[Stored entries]
++++++++++++++++++++
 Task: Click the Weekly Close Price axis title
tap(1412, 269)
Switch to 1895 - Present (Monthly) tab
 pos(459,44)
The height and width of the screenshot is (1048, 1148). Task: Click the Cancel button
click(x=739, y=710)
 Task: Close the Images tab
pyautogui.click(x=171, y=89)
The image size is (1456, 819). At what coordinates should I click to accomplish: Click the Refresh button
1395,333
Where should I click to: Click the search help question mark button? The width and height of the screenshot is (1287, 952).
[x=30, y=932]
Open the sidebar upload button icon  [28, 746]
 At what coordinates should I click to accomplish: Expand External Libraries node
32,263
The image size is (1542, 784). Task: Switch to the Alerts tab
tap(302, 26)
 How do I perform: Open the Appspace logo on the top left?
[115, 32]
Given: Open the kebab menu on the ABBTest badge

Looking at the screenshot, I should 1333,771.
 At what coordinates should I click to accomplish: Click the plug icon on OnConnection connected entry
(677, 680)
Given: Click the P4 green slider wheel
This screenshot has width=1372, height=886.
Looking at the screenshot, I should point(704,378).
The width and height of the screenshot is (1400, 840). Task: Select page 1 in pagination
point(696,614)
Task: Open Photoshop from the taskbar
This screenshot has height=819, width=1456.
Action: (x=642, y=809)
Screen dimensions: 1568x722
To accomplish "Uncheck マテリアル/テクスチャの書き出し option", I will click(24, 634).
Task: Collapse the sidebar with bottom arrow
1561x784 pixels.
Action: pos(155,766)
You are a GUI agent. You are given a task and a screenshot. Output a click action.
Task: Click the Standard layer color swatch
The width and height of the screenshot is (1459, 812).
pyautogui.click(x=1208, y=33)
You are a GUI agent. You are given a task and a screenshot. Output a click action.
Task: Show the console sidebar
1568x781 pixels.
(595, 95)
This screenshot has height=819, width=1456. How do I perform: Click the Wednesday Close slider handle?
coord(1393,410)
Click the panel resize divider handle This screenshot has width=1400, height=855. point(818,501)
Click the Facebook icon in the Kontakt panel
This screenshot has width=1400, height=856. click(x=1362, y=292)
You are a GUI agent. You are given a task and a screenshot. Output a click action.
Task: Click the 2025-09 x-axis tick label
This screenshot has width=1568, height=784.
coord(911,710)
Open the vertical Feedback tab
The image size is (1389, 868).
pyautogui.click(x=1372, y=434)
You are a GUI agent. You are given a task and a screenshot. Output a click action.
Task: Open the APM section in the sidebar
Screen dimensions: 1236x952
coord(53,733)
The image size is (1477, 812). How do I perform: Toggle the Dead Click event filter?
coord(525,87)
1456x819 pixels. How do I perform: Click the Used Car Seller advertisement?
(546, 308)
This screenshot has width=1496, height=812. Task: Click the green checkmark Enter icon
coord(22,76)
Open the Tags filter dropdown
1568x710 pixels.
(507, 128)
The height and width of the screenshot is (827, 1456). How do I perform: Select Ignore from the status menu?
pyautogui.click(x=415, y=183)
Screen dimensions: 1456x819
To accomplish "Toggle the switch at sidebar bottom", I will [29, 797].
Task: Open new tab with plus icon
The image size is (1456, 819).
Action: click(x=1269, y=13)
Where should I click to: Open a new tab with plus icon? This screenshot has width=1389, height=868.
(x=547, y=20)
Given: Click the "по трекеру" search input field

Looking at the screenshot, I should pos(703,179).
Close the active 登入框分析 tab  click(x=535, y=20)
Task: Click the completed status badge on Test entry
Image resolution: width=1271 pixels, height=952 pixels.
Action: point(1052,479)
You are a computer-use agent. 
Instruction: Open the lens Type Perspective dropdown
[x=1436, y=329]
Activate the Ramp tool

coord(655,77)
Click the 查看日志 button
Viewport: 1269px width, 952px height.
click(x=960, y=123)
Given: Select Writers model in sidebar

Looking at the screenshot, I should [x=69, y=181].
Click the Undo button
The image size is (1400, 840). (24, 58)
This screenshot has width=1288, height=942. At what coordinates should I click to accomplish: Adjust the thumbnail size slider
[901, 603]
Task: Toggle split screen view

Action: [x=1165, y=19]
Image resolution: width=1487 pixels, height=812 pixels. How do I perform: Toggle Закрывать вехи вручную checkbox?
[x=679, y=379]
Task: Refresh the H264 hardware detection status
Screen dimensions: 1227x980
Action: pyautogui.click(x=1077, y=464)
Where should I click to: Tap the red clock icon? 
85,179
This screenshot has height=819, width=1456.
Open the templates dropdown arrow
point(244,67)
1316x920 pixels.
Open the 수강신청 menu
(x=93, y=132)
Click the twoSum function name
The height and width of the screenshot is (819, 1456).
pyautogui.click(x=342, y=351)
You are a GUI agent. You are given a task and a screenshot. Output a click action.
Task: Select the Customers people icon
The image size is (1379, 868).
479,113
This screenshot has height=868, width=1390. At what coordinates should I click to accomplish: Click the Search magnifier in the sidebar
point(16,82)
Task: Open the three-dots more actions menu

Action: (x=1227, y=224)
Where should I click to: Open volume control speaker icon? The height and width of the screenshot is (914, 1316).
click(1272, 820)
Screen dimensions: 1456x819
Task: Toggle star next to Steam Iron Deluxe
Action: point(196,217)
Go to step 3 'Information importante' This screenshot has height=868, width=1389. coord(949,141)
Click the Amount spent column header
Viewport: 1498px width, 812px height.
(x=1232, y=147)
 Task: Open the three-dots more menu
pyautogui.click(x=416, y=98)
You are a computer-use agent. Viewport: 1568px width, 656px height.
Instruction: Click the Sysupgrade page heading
++++++++++++++++++++
*Problem*: Give the count of lines in the records above that hold the string "bottom", and only that count.

*Written response*: 2